Mereka meminta Presiden Prabowo Subianto segera bertindak terhadap kasus yang menyeret nama mantan Bupati Bintan, Anwar Ahmad, yang kini menjabat Gubernur Kepri dua periode.
“Kami sudah empat kali datang dari Batam ke Jakarta. Ini perjuangan rakyat,” kata Ahmad Iskandar Tanjung, Ketua BAPAN DPD Kepri, kepada wartawan.
Iskandar menyebut dana DJPL itu muncul dari hasil supervisi KPK pada 2018. Dana seharusnya bisa diambil oleh Bupati dan perusahaan tambang saat itu.
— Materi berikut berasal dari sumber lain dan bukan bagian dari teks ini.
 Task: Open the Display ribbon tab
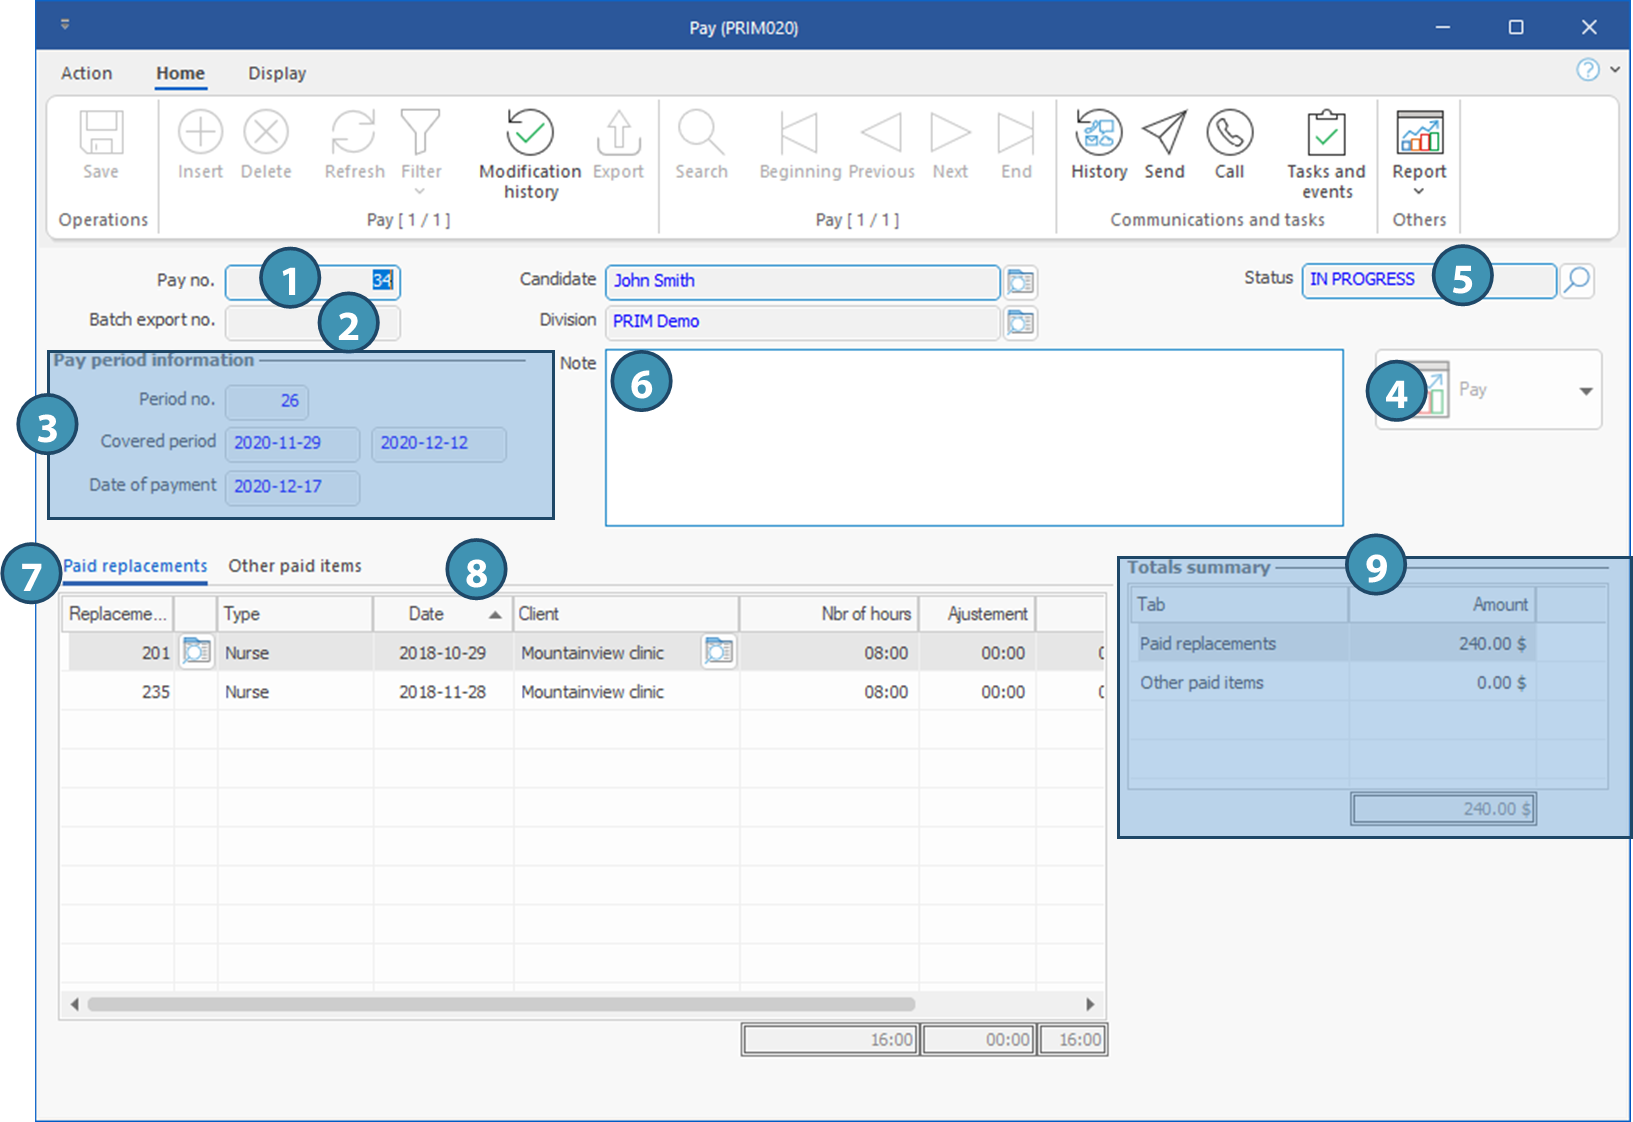click(277, 73)
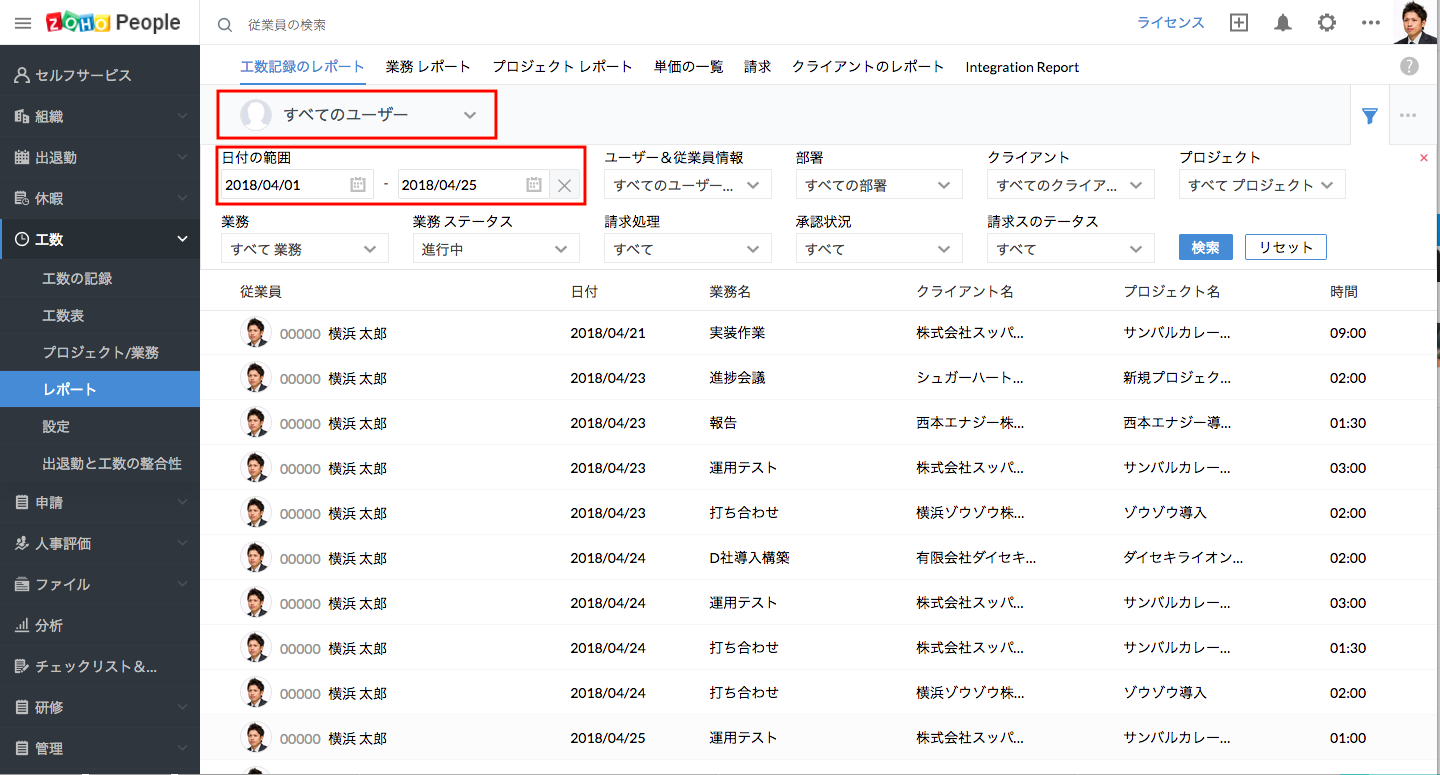Open the すべてのユーザー user dropdown
The height and width of the screenshot is (775, 1440).
358,115
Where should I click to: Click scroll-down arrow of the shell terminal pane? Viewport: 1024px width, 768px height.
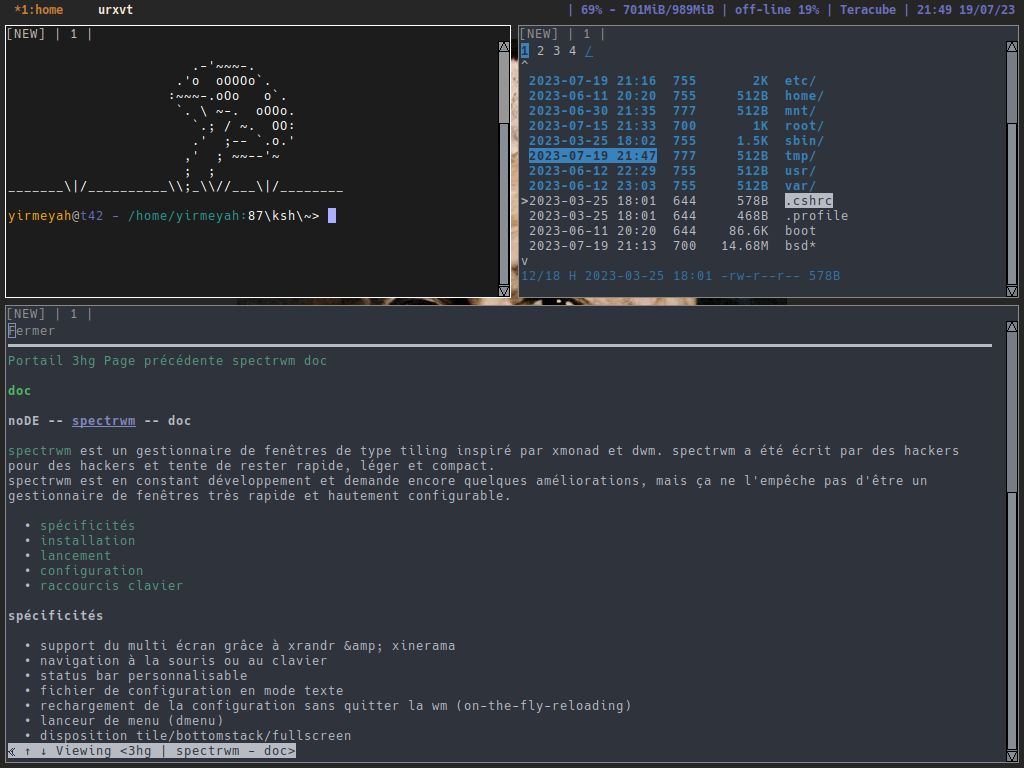tap(504, 289)
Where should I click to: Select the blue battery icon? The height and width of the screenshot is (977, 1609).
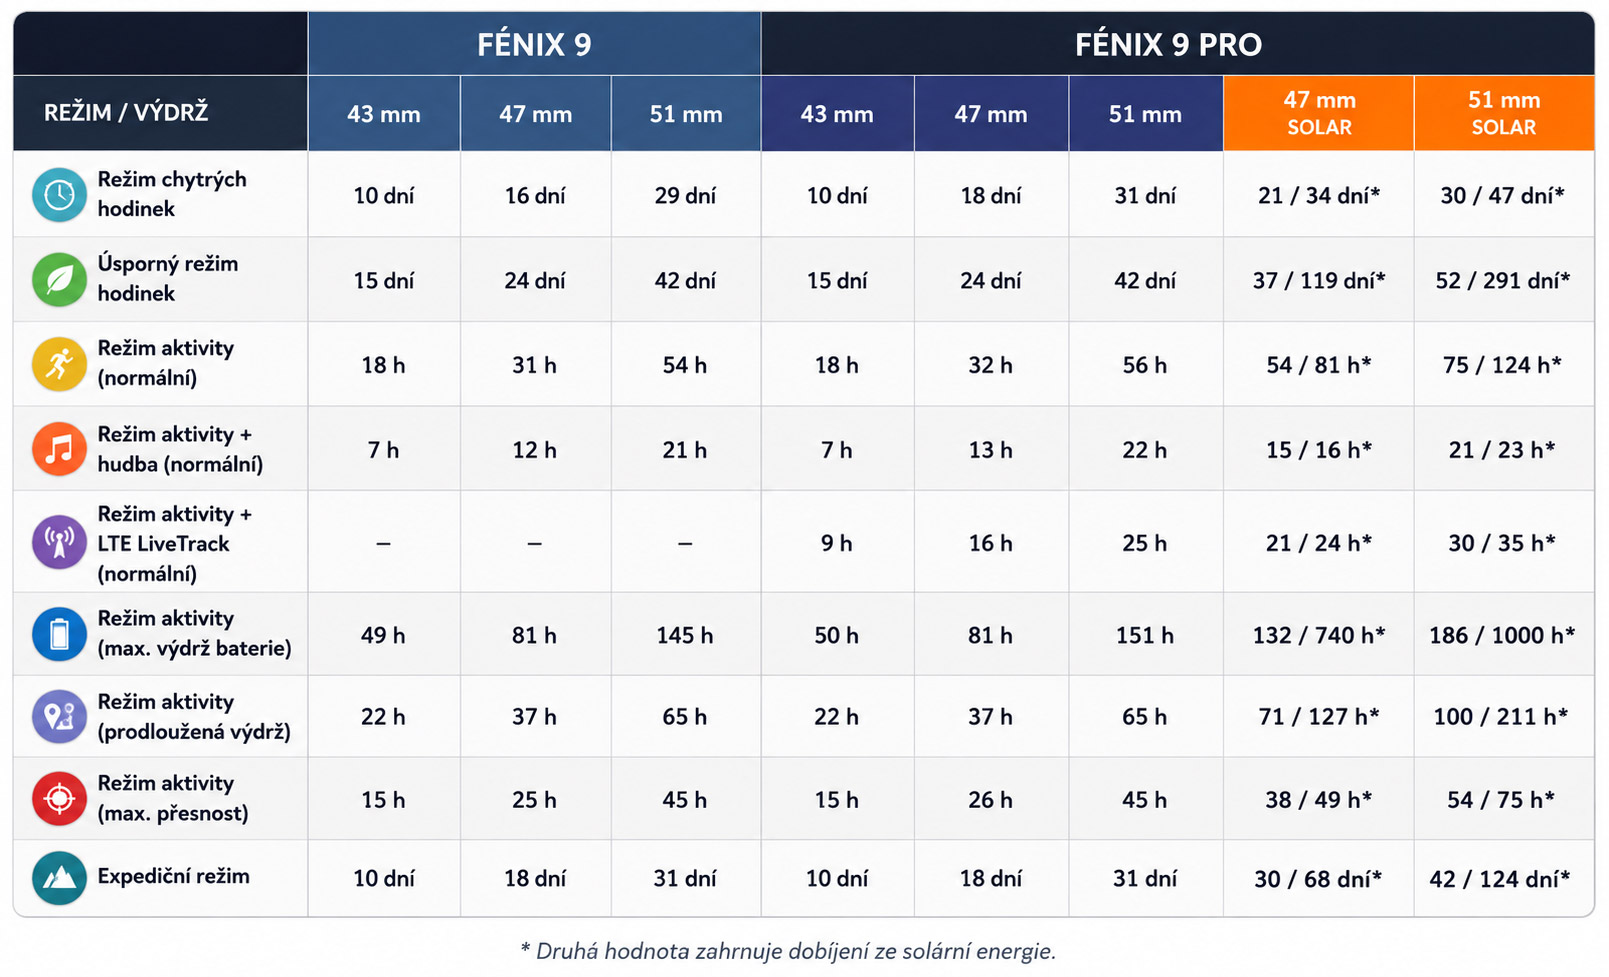59,634
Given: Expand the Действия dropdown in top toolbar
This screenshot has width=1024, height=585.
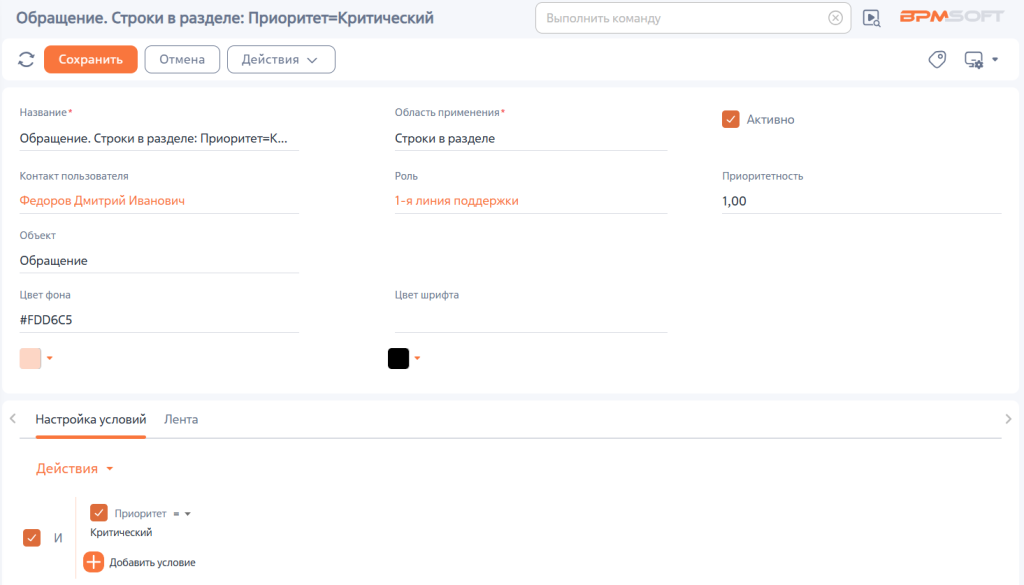Looking at the screenshot, I should (x=281, y=59).
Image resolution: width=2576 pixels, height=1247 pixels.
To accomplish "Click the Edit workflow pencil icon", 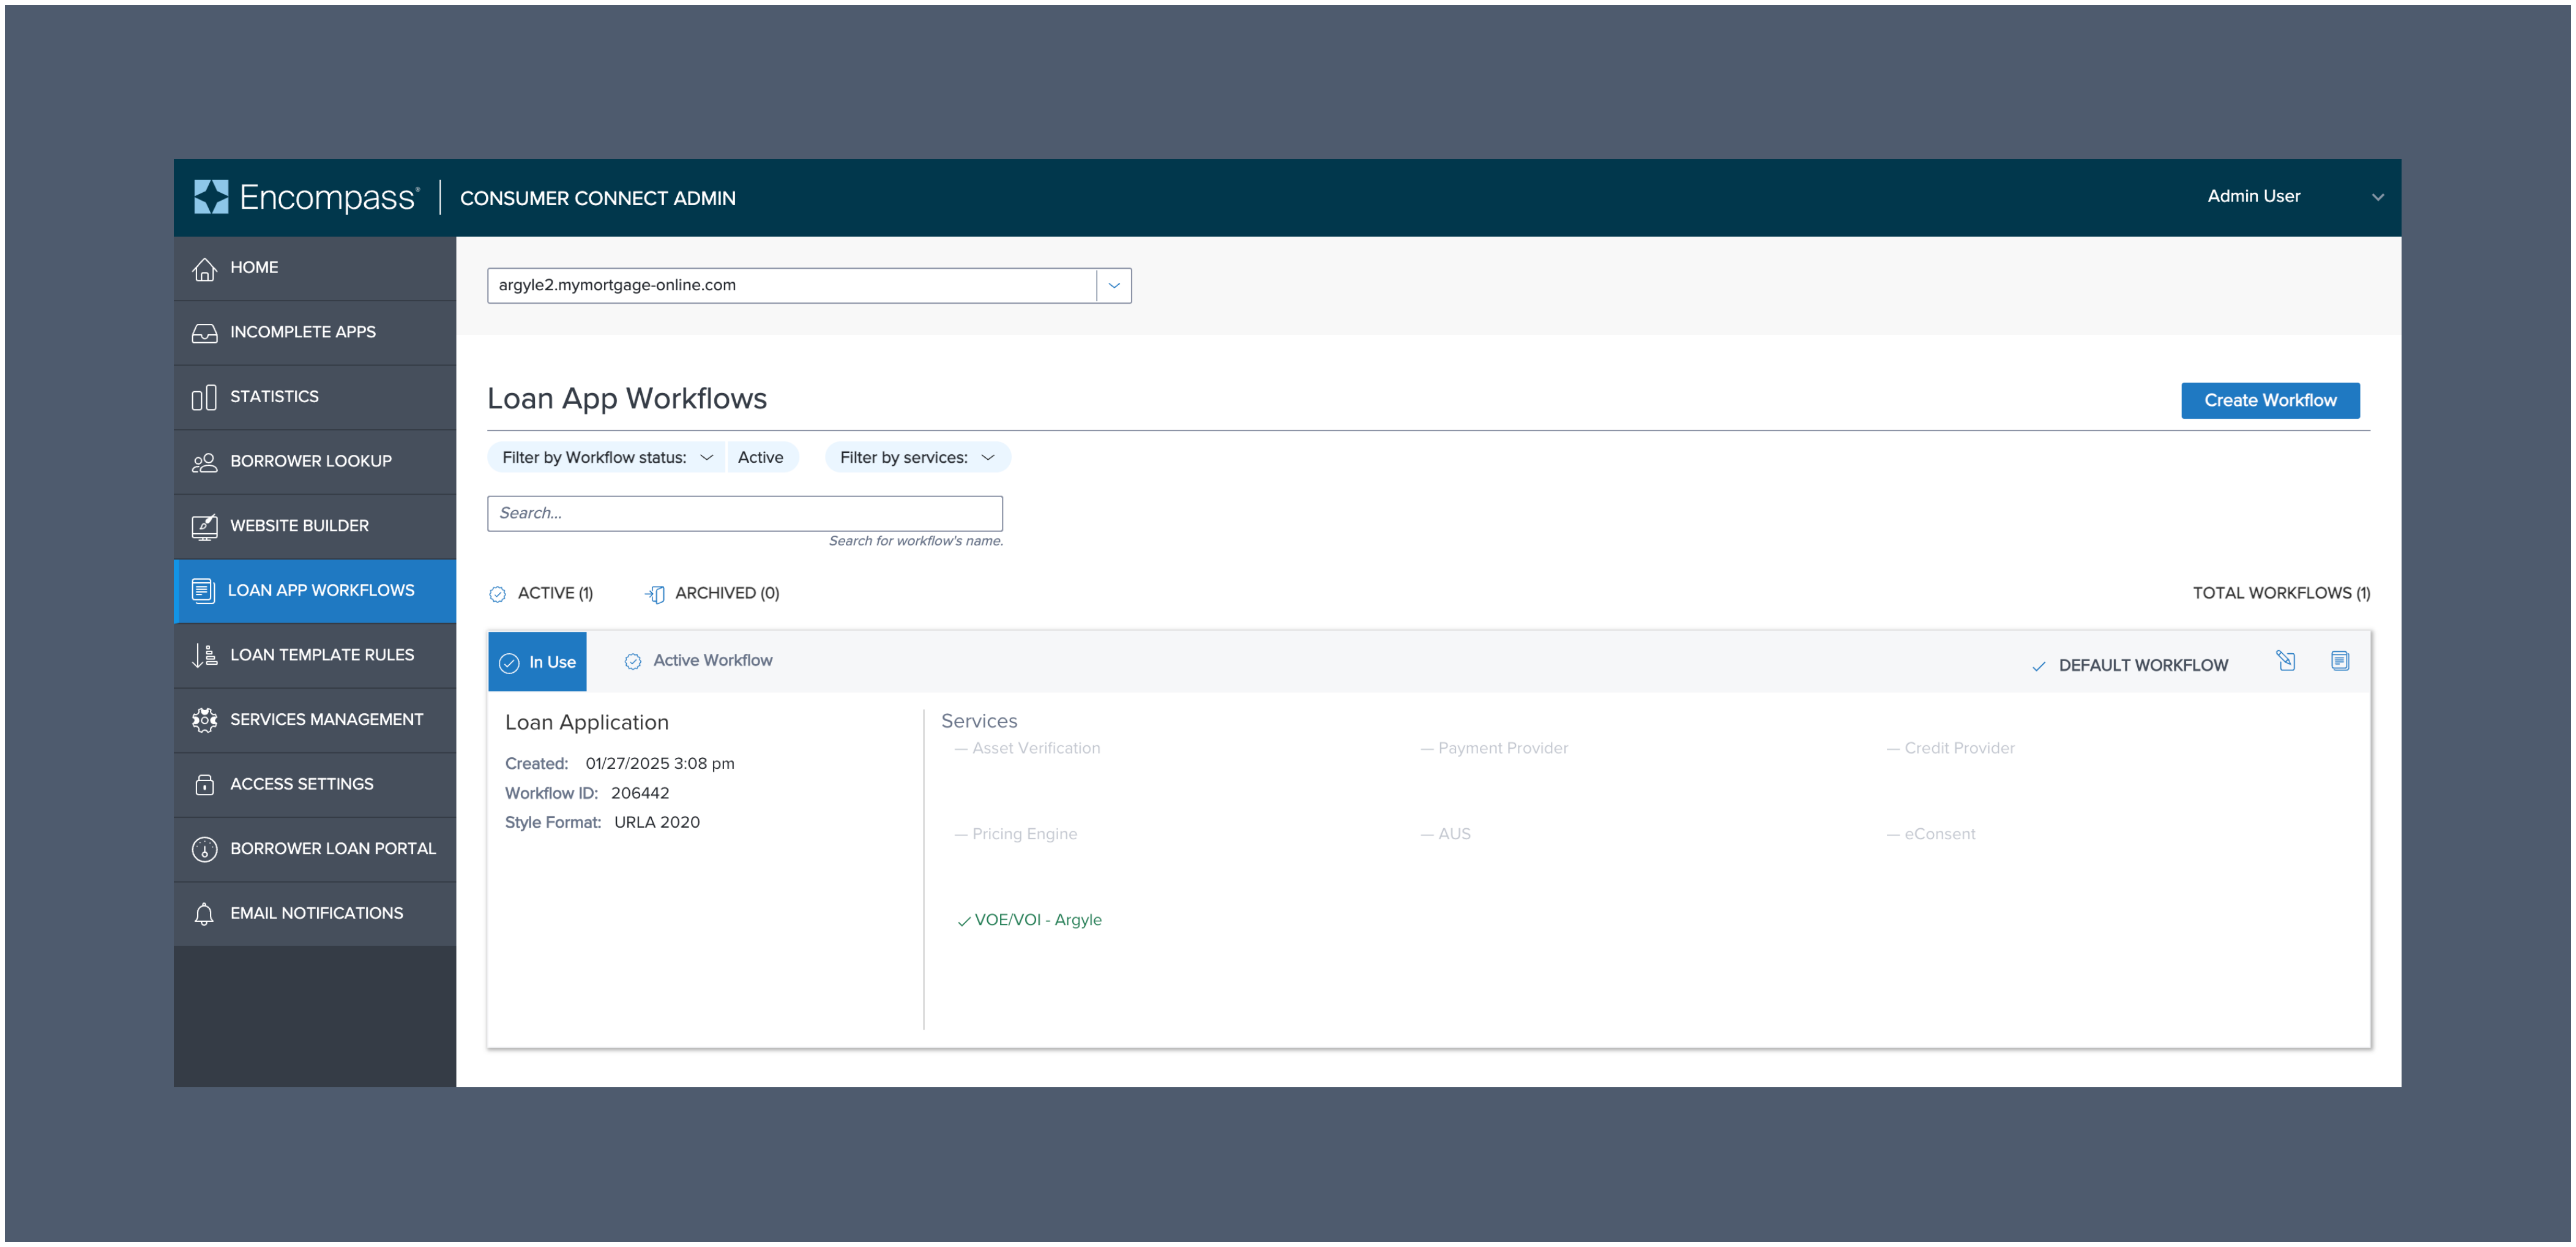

Namun hingga kini, dana itu diduga raib tanpa pertanggungjawaban.
“Anwar Ahmad, yang waktu itu bupati, sekarang jadi Gubernur. Tapi dananya tidak jelas,” ujar Iskandar.
Ia menyesalkan belum adanya tindakan hukum terhadap dugaan korupsi tersebut. Padahal, menurutnya, laporan sudah diserahkan sejak satu tahun lalu.
Tuntut Prabowo Penuhi Janji Antikorupsi
Dalam orasinya, Iskandar menyinggung janji Presiden Prabowo soal pemberantasan korupsi. Ia mengutip buku Paradoks Indonesia dan pidato Prabowo yang berjanji memburu koruptor hingga ke Antartika.
“Mana buktinya? Jangan cuma retorika,” tegas Iskandar.
Menurutnya, Presiden harus turun tangan memerintahkan Kejaksaan dan Kepolisian menindak tegas pelaku korupsi, termasuk mantan pejabat daerah.
“Kami ingin Prabowo bertindak, bukan diam. Kalau perlu, intervensi Kejaksaan,” katanya.
Aktivis Sebut Penegak Hukum Tumpul ke Pejabat
Aktivis nasional Babeh Aldo menyoroti lambannya penyidikan kasus DJPL di Kejaksaan Tinggi Riau. Ia menduga adanya tekanan politik atau keberpihakan terhadap elit tertentu.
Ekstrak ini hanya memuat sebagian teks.